Each line in the material below, starting at the one that contains "Given: Click the airplane" and ending at the one that contains "Expand 更多 menu", should be repeated exactly; the pictures should not.

Recorded data

--------------------------------------------------

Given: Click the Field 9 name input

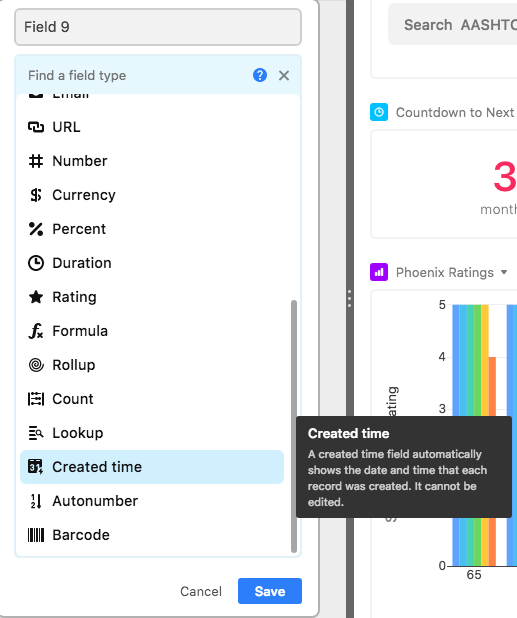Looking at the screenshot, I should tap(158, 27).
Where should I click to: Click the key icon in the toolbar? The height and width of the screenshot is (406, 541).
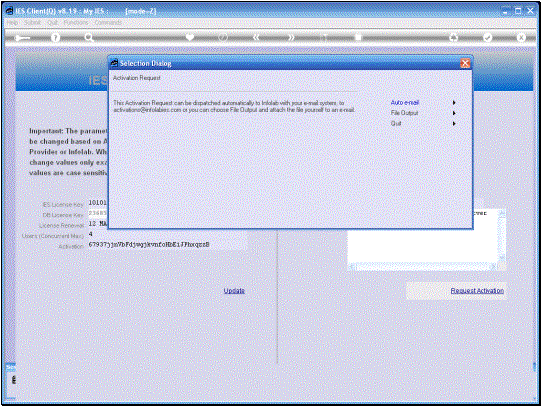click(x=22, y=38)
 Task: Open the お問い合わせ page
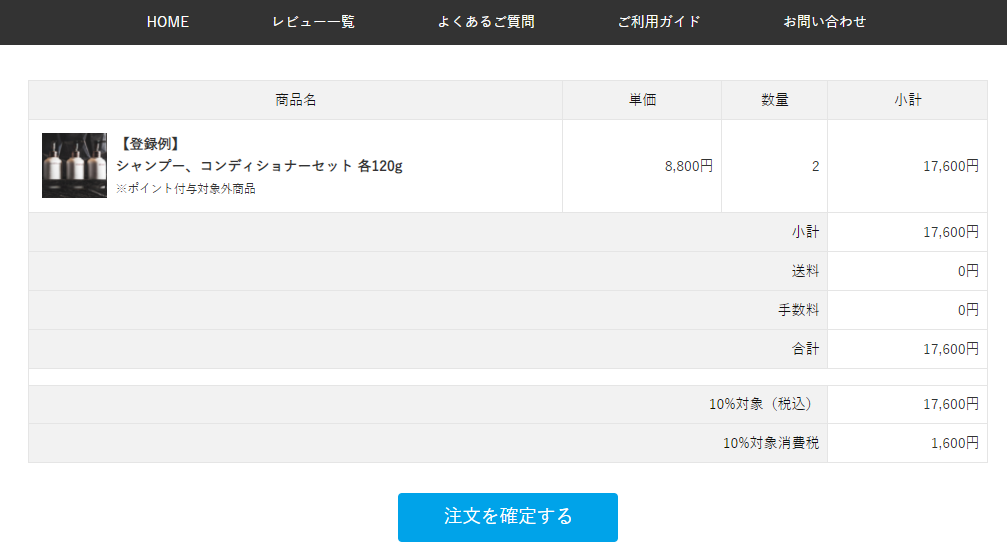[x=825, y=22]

--------------------------------------------------

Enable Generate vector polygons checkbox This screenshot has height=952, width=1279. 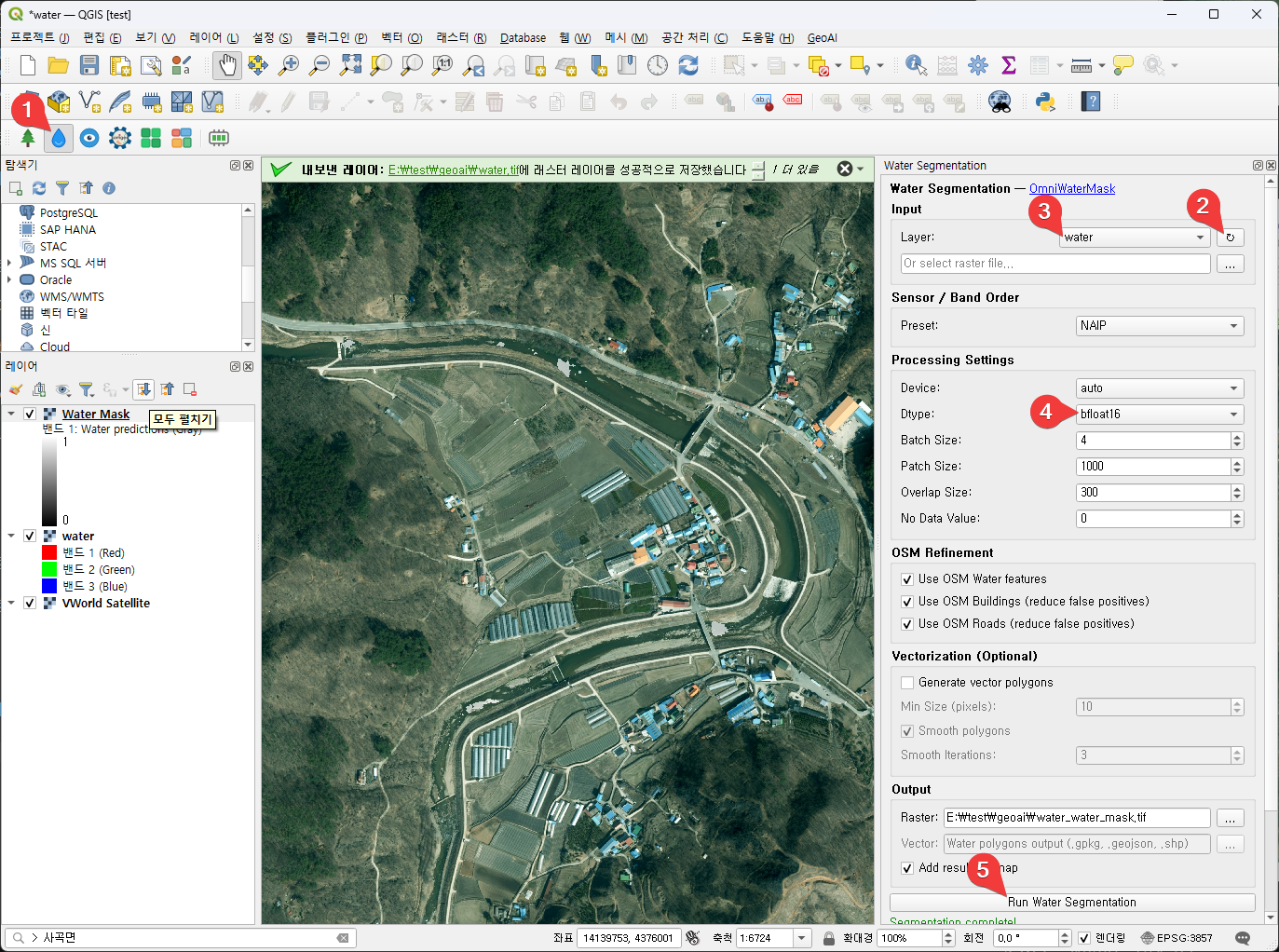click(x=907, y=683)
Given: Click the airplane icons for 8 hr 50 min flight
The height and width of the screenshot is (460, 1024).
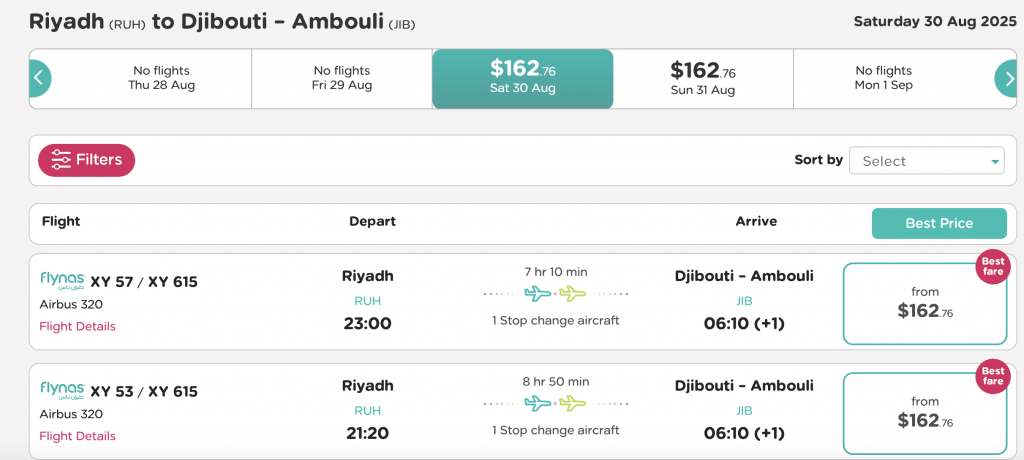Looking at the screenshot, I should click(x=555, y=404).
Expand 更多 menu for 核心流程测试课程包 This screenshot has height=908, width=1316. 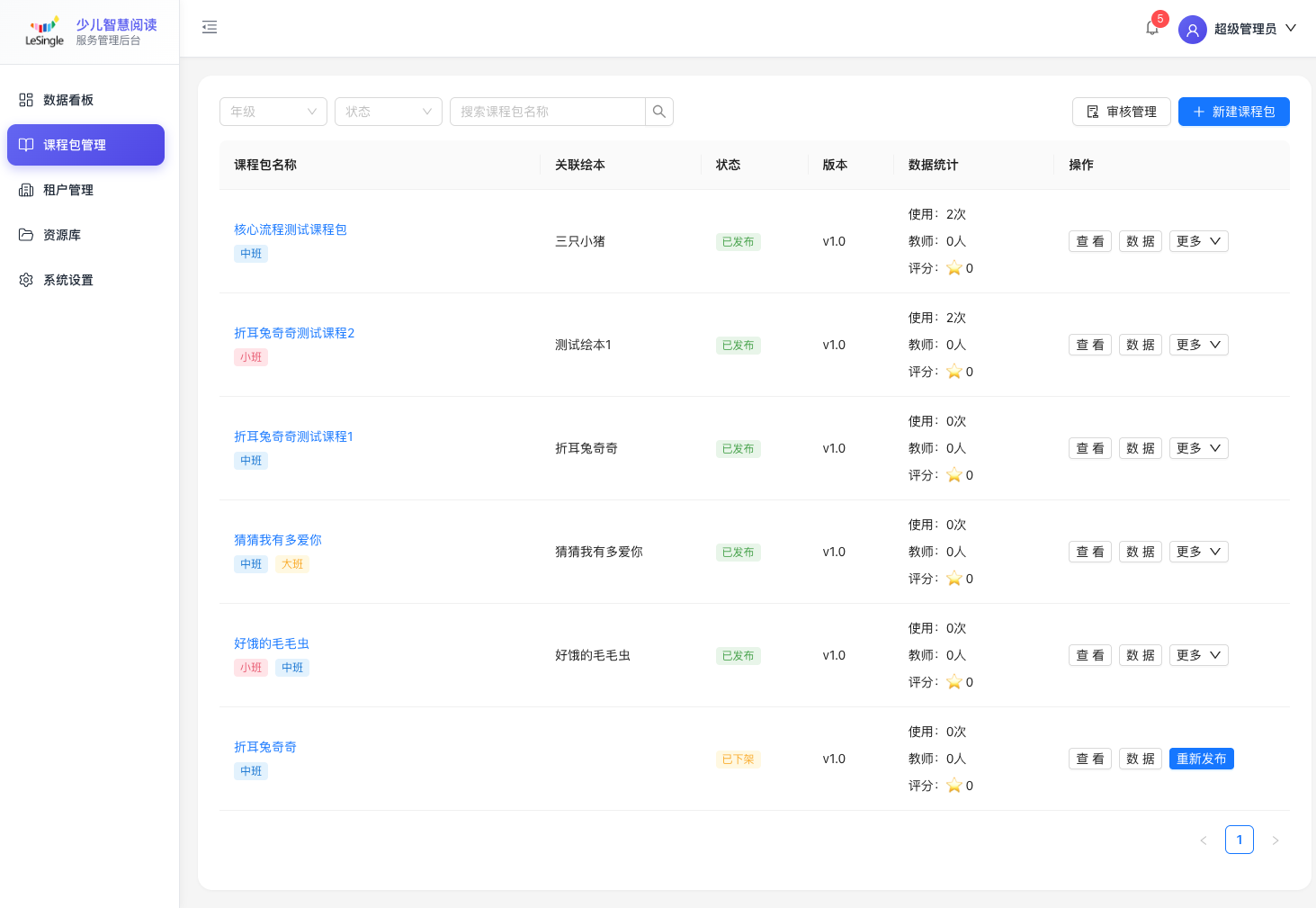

--------------------------------------------------

Response
Given: Click the airplane icons for 8 hr 50 min flight
The height and width of the screenshot is (460, 1024).
Looking at the screenshot, I should click(x=555, y=404).
Expand 更多 menu for 核心流程测试课程包 This screenshot has height=908, width=1316. 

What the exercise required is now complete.